Job: Put the rows starting at the line containing "You are a GUI" and ending at the line containing "coord(579,442)" into a two-column CSV with the headers text and answer, one line for each row. Quote every field, replace line breaks with spaces, and leave the pictures out.

Listing:
────────────────────

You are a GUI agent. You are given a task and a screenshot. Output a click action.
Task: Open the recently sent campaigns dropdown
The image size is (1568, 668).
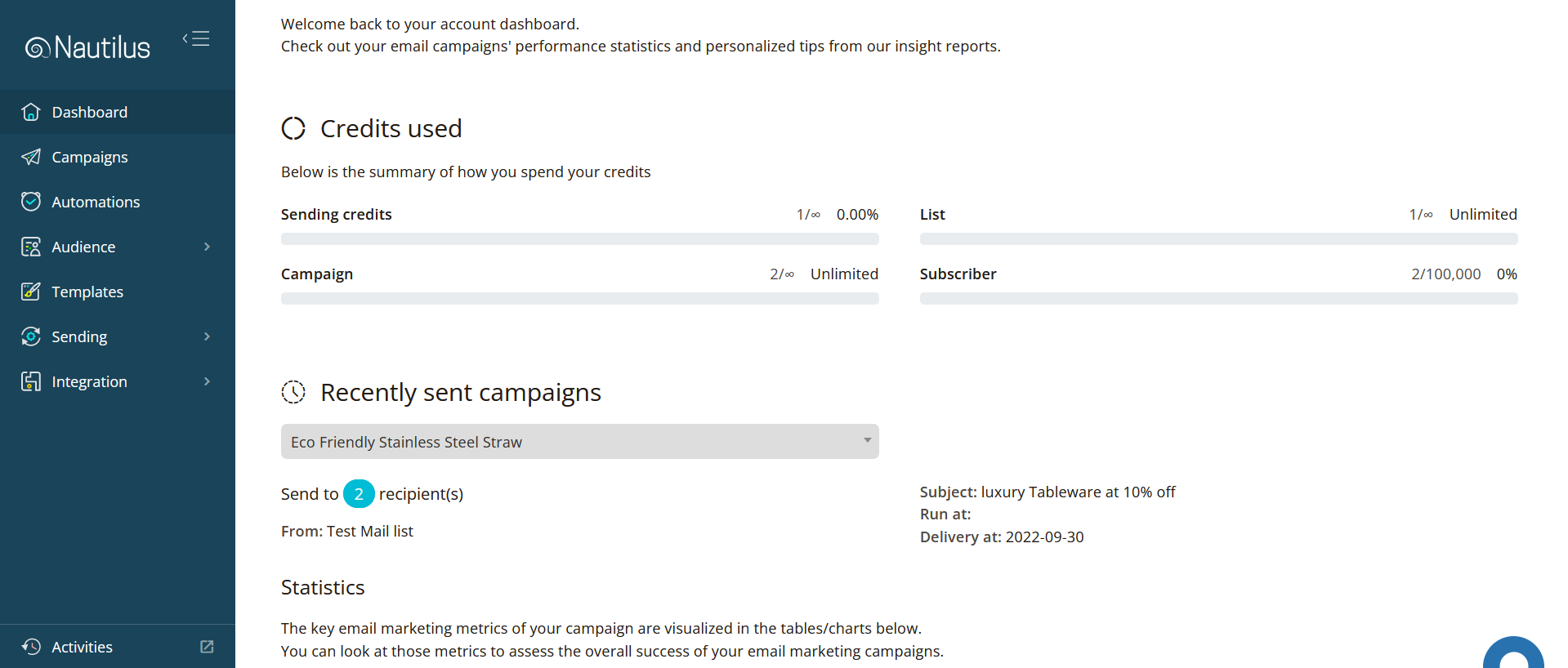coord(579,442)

────────────────────

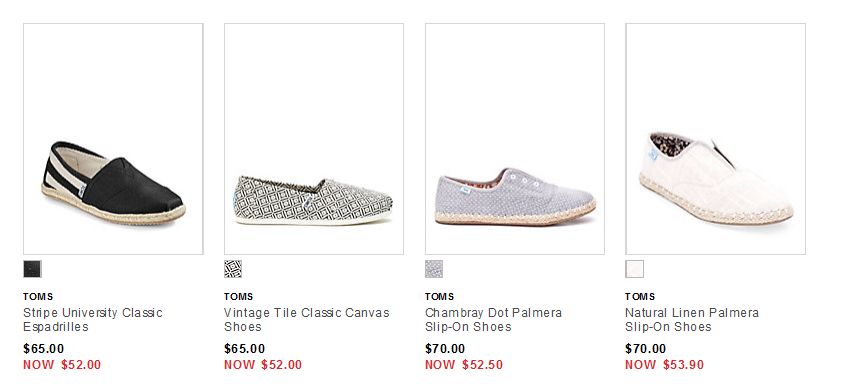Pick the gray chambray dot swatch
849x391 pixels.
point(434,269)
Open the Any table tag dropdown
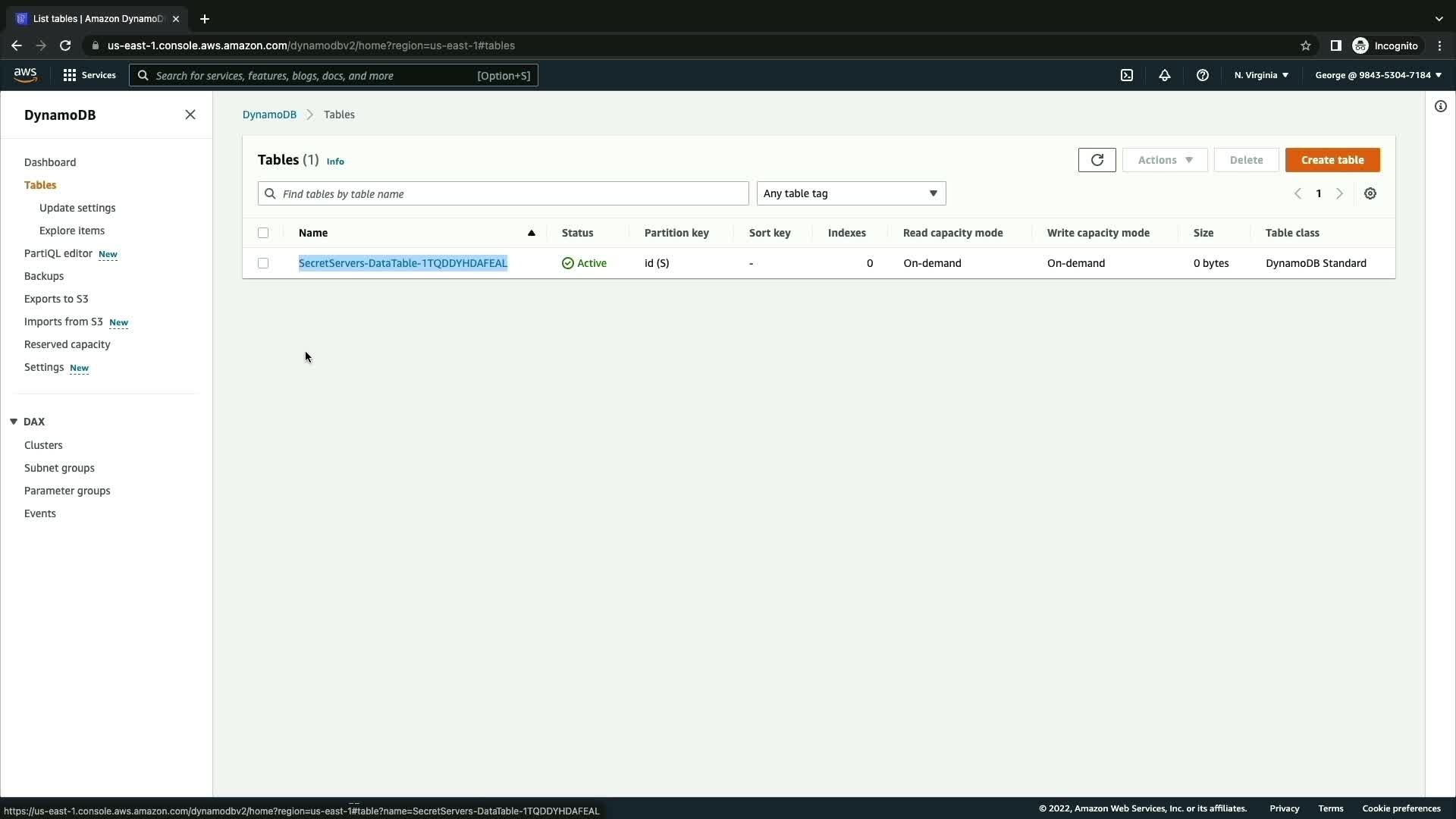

────────────────────

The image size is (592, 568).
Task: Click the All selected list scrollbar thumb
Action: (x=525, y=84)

────────────────────

Answer:
text,answer
"You are a GUI agent. You are given a task and a screenshot. Output a click action. Task: Open the recently sent campaigns dropdown The image size is (1568, 668).","coord(579,442)"